▶ _Task description_
Gather each line in the entries that includes the string "preview".

Stored data entries
• • •
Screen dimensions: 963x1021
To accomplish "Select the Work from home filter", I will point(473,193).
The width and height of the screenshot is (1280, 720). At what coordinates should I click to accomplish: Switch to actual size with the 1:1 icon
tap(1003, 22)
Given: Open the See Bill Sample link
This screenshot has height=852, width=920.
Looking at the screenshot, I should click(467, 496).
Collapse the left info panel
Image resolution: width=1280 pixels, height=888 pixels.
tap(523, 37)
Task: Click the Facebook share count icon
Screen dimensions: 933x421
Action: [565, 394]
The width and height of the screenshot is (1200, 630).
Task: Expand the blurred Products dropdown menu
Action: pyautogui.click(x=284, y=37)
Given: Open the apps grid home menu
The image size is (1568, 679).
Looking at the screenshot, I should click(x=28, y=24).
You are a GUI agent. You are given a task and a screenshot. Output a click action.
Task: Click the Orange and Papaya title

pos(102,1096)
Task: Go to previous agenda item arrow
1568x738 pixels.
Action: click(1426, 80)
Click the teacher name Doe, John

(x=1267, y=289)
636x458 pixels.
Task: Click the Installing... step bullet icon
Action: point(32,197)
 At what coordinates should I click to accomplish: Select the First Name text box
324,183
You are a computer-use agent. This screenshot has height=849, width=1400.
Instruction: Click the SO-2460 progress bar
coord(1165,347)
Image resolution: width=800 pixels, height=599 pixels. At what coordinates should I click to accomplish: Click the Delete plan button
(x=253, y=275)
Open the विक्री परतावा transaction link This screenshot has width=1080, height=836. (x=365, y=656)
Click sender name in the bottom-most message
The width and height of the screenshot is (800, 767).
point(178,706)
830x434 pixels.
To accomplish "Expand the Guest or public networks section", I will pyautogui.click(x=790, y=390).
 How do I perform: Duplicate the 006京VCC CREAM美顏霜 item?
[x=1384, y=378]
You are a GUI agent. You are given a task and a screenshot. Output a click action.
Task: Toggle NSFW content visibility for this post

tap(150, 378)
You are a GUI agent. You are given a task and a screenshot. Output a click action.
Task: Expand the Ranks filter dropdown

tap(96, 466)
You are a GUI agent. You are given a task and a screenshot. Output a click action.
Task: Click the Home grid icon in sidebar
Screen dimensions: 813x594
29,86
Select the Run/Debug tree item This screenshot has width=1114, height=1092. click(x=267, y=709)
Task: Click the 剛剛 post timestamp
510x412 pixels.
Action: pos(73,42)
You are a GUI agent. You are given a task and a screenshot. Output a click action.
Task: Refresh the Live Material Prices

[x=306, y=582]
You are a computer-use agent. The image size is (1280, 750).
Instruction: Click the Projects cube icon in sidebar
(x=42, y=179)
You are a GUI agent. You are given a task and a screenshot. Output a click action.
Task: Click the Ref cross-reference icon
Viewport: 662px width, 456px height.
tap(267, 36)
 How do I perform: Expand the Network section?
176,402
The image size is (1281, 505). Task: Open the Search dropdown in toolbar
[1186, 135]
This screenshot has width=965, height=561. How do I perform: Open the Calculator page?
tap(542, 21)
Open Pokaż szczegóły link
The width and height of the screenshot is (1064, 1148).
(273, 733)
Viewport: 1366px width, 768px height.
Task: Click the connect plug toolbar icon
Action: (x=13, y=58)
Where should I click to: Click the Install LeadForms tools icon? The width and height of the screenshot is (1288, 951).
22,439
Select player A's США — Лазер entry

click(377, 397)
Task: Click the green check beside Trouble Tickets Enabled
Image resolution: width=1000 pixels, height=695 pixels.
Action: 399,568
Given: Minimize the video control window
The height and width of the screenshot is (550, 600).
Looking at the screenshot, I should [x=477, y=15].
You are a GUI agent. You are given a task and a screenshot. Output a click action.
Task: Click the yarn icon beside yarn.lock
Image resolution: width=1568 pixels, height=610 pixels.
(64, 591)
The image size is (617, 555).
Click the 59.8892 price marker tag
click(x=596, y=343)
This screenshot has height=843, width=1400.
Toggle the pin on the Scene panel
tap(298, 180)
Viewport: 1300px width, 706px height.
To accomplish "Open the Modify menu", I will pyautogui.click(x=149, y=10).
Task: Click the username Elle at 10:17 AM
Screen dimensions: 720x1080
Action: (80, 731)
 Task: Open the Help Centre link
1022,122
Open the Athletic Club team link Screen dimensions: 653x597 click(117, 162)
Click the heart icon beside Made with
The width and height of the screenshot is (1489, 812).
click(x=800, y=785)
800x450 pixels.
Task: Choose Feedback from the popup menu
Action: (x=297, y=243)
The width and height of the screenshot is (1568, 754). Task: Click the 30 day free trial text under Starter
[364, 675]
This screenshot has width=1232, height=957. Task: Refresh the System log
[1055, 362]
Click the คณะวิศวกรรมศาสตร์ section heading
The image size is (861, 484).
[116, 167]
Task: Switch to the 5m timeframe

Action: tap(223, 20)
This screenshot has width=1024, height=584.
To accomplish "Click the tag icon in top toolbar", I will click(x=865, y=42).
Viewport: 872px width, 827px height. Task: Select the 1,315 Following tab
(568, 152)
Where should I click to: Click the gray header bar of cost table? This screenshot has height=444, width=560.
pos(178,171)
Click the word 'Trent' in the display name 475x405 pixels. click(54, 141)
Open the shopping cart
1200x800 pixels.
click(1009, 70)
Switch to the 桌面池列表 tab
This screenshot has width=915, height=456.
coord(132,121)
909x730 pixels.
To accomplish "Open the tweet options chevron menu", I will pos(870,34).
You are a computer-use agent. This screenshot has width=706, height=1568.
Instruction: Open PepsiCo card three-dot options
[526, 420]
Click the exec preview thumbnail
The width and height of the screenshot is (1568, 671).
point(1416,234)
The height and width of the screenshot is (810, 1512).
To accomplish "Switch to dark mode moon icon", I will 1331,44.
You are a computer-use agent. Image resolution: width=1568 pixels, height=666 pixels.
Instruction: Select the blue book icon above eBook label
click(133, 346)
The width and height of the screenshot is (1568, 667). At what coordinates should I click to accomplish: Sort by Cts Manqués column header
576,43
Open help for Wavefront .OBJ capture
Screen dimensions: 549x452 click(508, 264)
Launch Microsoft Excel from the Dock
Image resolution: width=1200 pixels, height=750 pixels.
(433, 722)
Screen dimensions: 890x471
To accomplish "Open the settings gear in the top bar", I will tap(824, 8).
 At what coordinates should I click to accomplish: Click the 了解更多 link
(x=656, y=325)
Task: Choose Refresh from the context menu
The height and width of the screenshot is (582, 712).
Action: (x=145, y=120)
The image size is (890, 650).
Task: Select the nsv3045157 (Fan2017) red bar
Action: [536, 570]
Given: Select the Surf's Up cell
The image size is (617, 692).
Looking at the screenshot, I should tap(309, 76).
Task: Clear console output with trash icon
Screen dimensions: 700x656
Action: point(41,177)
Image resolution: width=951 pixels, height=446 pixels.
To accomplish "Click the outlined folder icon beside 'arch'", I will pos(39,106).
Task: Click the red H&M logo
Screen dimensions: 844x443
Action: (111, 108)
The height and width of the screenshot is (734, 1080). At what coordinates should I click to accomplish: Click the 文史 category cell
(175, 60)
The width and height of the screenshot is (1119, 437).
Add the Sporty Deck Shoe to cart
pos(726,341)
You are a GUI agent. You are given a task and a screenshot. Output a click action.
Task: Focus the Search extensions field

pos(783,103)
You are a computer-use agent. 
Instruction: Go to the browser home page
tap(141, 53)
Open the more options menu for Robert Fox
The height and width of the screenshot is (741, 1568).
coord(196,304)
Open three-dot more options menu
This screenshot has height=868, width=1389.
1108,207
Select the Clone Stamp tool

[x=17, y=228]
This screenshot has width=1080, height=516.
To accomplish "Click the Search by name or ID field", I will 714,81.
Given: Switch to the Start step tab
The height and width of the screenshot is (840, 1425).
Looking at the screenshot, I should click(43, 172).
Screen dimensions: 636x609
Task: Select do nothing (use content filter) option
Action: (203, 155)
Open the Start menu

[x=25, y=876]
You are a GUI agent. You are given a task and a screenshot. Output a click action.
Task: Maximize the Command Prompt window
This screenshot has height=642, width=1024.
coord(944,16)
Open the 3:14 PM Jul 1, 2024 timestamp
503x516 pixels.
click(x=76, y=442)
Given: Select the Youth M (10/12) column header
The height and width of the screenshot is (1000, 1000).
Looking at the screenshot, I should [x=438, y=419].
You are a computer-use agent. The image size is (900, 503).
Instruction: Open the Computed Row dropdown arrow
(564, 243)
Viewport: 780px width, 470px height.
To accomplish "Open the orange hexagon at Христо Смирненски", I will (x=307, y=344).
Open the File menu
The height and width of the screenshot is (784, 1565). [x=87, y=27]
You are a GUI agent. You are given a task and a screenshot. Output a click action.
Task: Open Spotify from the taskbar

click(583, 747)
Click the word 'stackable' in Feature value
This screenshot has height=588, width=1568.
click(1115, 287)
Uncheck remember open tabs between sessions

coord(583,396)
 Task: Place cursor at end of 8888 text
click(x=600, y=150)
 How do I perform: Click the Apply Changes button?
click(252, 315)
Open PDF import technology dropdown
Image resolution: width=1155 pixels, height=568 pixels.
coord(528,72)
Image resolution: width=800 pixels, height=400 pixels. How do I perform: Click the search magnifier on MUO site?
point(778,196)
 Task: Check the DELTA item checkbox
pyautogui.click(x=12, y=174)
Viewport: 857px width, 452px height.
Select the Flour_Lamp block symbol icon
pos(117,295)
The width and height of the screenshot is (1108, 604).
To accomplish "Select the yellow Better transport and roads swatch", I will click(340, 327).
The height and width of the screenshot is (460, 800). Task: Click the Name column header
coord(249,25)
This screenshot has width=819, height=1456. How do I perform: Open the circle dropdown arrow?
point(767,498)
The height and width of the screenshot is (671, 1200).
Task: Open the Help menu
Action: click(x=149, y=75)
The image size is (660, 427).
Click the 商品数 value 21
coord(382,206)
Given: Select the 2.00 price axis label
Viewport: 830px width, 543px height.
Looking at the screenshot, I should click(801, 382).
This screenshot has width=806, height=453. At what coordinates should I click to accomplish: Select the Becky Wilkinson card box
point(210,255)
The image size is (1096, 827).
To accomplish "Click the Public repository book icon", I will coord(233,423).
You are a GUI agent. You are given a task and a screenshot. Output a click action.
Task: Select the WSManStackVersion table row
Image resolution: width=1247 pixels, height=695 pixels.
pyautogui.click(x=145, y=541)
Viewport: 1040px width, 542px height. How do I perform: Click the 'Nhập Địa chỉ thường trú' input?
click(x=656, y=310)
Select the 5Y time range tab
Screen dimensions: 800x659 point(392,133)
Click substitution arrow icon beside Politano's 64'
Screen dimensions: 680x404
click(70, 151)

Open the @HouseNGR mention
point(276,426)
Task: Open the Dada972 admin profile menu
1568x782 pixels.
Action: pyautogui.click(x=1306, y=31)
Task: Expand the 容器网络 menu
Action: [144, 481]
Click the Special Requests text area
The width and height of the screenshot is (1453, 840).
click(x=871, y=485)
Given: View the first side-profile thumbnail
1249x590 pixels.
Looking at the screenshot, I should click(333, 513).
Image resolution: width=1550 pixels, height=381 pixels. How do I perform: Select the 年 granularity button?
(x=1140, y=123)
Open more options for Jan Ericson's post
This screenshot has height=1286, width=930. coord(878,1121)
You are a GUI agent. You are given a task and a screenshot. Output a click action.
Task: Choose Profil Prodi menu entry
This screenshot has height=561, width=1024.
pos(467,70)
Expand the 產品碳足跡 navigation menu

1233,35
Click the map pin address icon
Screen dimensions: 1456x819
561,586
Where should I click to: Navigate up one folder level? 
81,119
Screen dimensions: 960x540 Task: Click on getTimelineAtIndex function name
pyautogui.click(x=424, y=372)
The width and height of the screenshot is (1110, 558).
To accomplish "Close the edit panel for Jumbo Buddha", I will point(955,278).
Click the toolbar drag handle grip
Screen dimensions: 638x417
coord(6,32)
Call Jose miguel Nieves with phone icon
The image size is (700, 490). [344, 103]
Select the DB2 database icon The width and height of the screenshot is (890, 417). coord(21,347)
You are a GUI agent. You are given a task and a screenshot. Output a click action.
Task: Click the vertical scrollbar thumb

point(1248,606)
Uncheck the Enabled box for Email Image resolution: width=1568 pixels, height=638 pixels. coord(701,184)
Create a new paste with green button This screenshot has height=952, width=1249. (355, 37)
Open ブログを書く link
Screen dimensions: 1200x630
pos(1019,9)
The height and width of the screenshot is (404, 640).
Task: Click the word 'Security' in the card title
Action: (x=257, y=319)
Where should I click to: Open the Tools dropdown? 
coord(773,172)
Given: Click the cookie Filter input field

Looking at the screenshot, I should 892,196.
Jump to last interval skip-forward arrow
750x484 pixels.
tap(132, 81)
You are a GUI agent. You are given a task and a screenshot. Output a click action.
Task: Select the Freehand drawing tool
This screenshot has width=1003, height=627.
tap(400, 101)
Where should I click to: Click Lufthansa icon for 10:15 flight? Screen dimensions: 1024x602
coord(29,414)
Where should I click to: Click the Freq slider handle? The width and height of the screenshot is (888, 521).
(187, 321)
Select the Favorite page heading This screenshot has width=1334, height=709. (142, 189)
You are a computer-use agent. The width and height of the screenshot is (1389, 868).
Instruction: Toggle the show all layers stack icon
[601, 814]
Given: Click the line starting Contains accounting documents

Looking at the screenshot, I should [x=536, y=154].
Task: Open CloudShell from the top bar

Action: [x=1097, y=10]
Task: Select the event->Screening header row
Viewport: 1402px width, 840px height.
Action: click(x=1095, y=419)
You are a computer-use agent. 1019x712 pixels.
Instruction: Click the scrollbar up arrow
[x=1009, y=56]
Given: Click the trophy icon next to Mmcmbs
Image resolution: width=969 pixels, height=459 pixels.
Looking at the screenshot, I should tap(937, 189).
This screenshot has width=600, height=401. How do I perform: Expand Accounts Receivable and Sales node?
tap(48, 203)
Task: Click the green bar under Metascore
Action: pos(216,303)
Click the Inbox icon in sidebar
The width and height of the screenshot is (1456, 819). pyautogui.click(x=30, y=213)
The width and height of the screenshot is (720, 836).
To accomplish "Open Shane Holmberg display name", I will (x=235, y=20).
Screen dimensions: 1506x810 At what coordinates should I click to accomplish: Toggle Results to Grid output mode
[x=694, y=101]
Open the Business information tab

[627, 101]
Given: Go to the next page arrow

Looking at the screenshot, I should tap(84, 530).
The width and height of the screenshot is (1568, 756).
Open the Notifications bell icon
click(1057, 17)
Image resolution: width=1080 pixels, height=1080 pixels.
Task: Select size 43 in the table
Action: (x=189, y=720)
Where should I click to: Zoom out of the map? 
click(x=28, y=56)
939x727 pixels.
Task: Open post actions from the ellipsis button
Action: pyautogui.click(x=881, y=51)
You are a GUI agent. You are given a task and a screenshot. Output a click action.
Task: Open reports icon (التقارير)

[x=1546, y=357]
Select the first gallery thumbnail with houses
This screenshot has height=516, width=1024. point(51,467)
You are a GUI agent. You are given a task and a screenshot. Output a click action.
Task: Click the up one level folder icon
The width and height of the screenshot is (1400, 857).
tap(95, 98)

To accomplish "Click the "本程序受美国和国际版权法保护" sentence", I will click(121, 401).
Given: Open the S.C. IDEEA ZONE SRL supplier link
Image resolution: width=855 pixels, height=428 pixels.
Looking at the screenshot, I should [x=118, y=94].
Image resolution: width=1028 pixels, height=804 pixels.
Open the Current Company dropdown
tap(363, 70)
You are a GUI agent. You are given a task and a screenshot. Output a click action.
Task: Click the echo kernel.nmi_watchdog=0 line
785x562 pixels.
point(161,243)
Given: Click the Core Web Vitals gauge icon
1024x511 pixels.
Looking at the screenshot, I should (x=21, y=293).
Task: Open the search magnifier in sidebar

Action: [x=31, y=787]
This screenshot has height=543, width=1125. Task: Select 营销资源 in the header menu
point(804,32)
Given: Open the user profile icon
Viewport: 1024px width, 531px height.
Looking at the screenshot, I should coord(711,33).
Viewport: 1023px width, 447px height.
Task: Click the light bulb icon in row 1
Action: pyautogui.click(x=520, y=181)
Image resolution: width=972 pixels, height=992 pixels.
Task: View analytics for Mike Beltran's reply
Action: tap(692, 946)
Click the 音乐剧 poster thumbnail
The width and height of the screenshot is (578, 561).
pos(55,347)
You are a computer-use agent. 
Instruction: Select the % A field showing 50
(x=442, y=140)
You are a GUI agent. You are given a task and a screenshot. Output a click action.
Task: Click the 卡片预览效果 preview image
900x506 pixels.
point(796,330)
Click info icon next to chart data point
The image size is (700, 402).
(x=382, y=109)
• • •
▶ _Exercise result_
Click the exec preview thumbnail
Task: Click the 卡片预览效果 preview image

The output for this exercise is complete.